Abstract

The effects of increasing concentrations of dried, pelleted beet pulp substituted for high-moisture corn on digestion and ruminal digestion kinetics were evaluated using eight ruminally and duodenally cannulated multiparous Holstein cows in a duplicated 4×4 Latin square design with 21-d periods. Cows were 79±17 (mean±SD) d in milk at the beginning of the experiment. Experimental diets with 40% forage (corn silage and alfalfa silage) and 60% concentrate contained 0, 6.1, 12.1, or 24.3% beet pulp substituted for high-moisture corn on a dry matter basis. Diet concentrations of neutral detergent fiber (NDF) and starch were 24.3 and 34.6% (0% beet pulp), 26.2 and 30.5% (6% beet pulp), 28.0 and 26.5% (12% beet pulp), and 31.6 and 18.4% (24% beet pulp), respectively.

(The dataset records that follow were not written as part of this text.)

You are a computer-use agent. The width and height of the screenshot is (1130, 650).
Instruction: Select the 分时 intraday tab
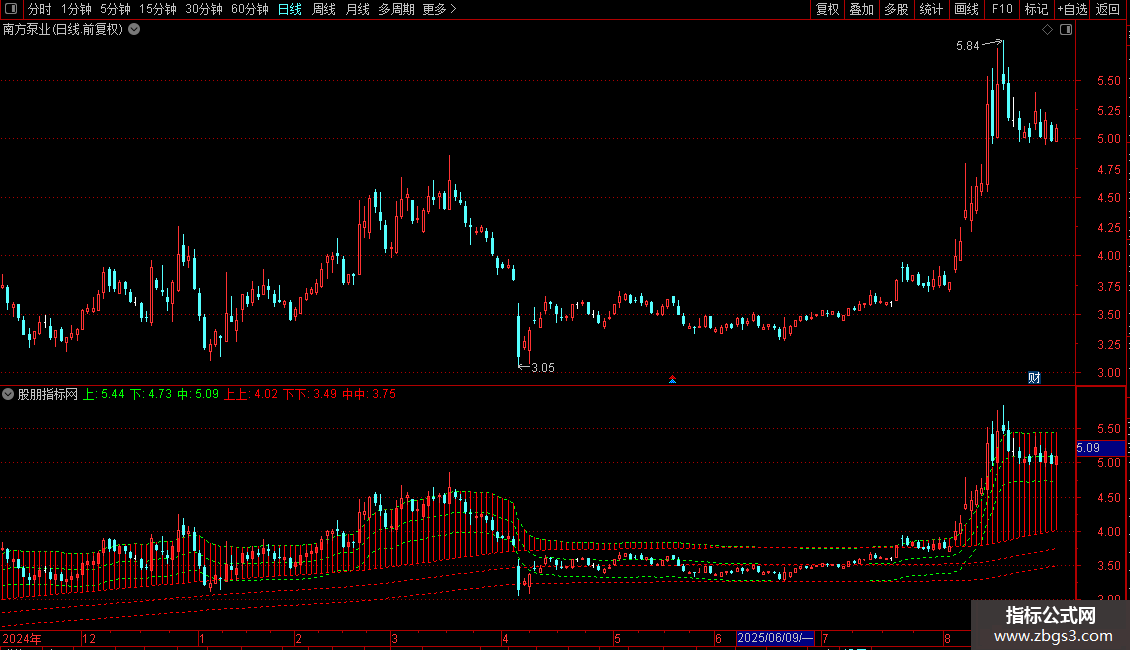pos(40,9)
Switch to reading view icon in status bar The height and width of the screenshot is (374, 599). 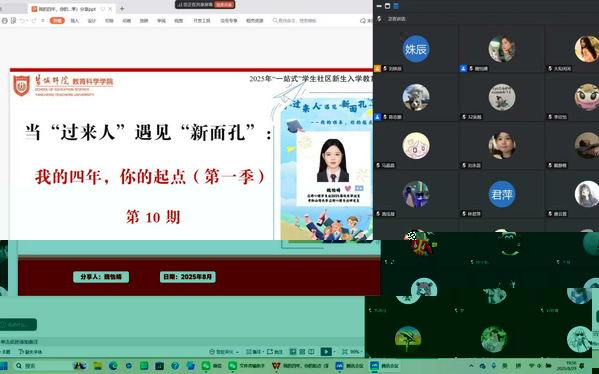tap(311, 351)
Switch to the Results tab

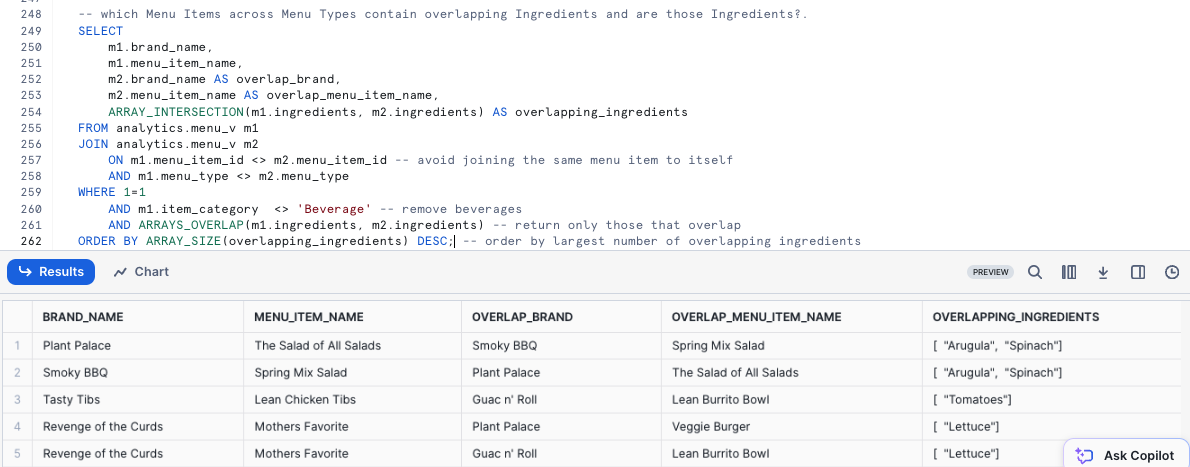point(51,272)
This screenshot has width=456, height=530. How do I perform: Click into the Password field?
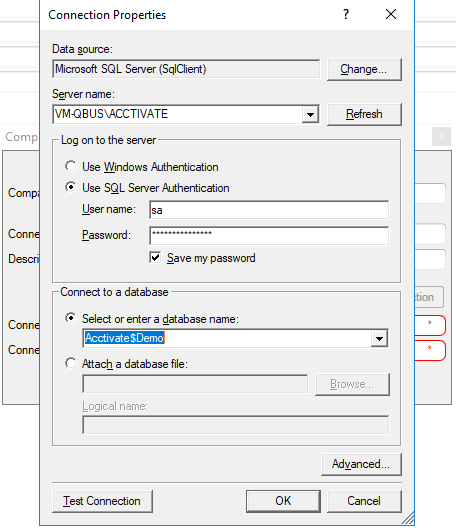(269, 236)
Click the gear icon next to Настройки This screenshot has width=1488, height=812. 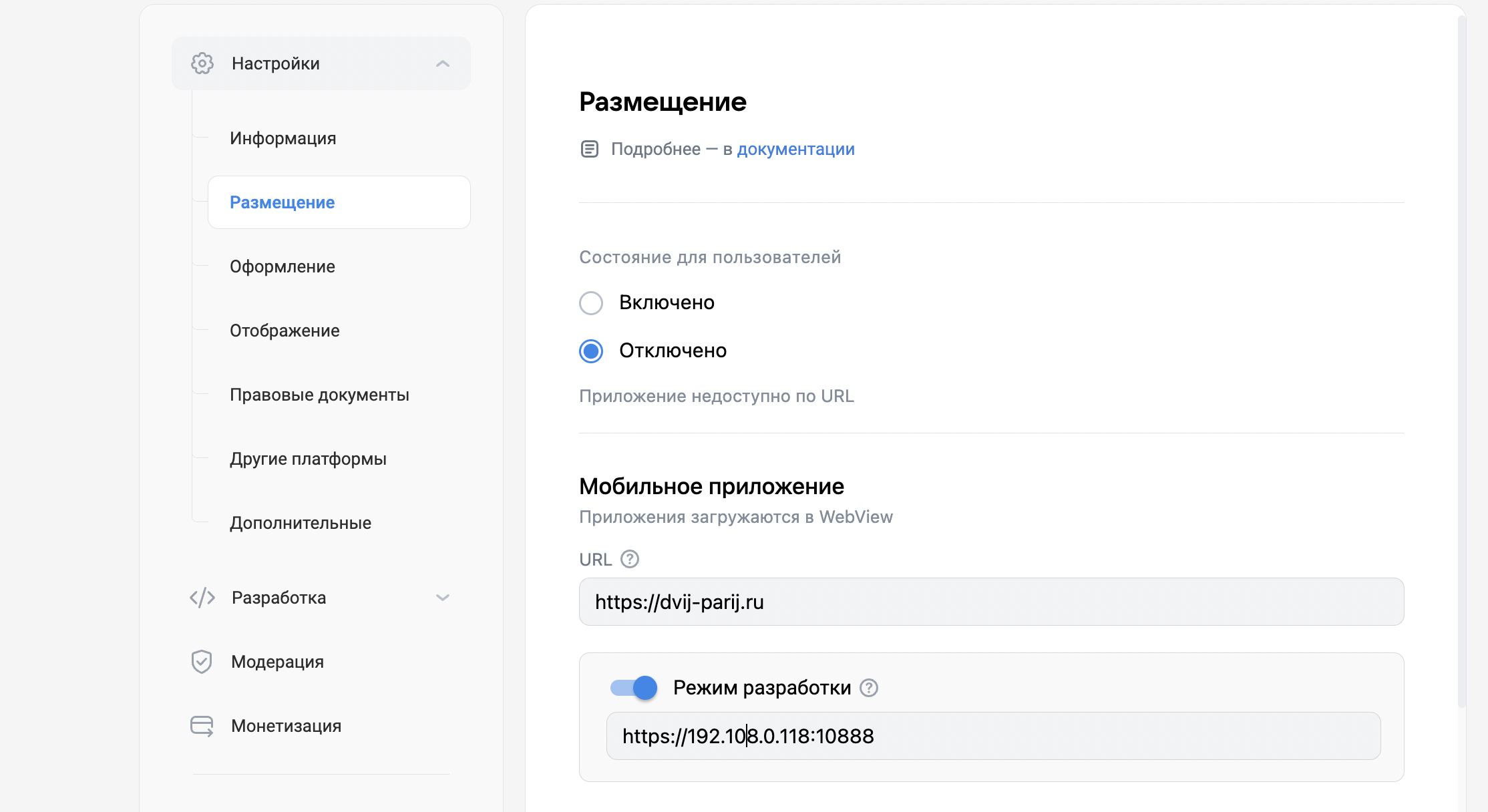(202, 63)
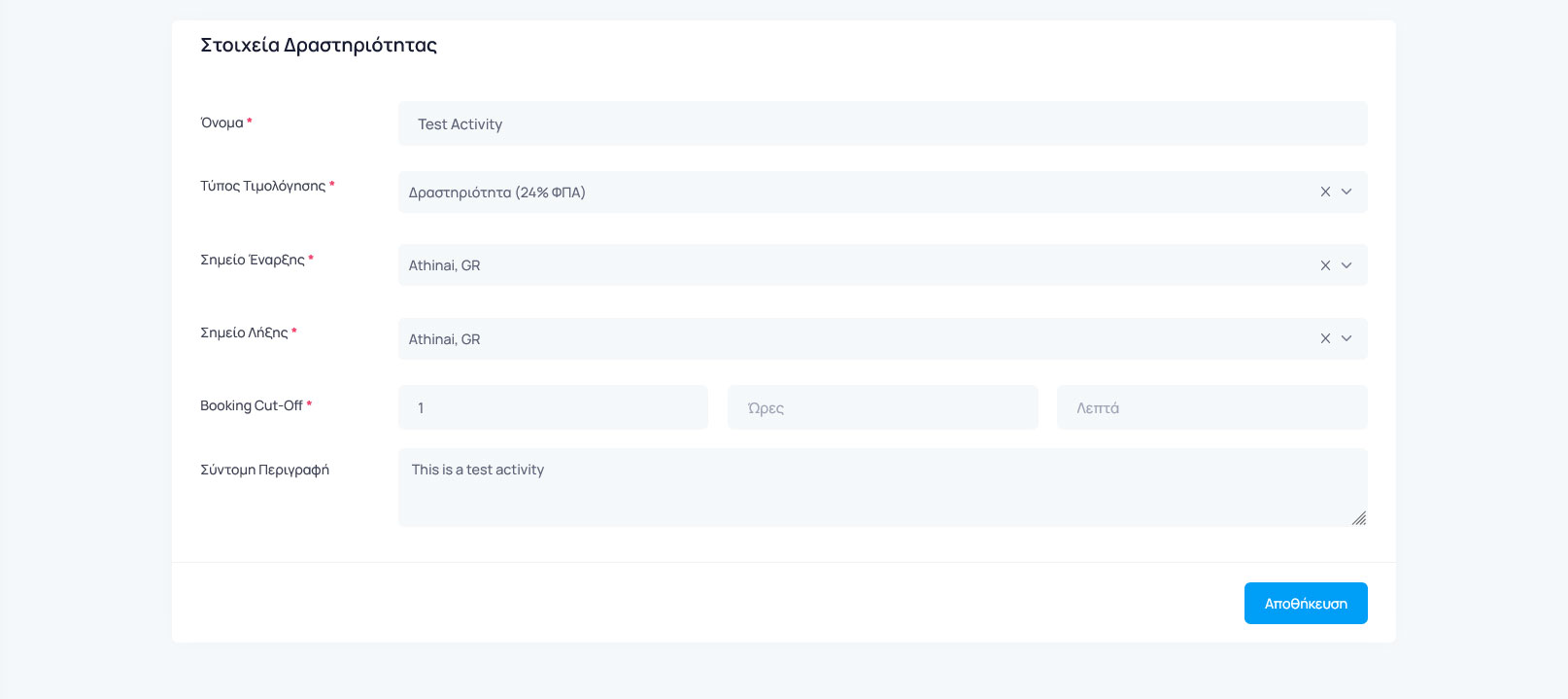This screenshot has height=699, width=1568.
Task: Click Athinai, GR text in Σημείο Λήξης
Action: click(x=444, y=339)

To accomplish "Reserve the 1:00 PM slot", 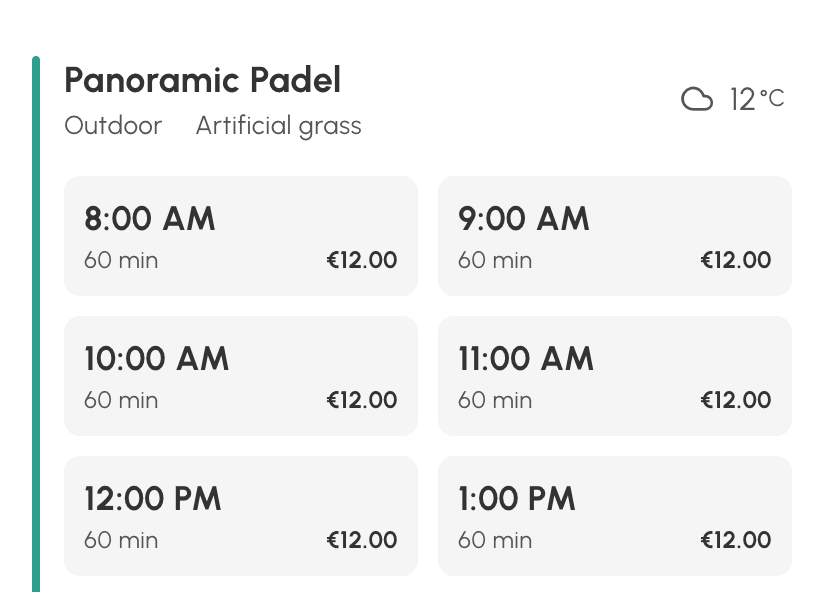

Ruminal dry matter pool decreased and NDF turnover rate increased as dietary beet pulp content increased. Potentially digestible NDF was digested more extensively and at a faster rate in the rumen with increasing beet pulp, resulting in increased total tract NDF digestibility. Passage rates of potentially digestible NDF and of indigestible NDF were not affected by treatment. True ruminal digestibility of starch decreased with increasing beet pulp substitution. This was caused by a linear increase in starch passage rate, possibly because of increasing ruminal fill, and a linear decrease in digestion rate of starch in the rumen, possibly because of reduced amylolytic enzyme activity for lower-starch diets. Although true ruminal starch digestibility decreased when more beet pulp was fed, whole tract starch digestibility was not affected because of compensatory digestion of starch in the intestines. Due to more thorough digestion of fiber in diets containing more beet pulp, whole-tract digestibility of organic matter increased linearly, and intake of digestible organic matter was not affected. Partially replacing high-moisture corn with beet pulp in low-forage diets increased fiber digestibility without reducing whole-tract starch digestibility.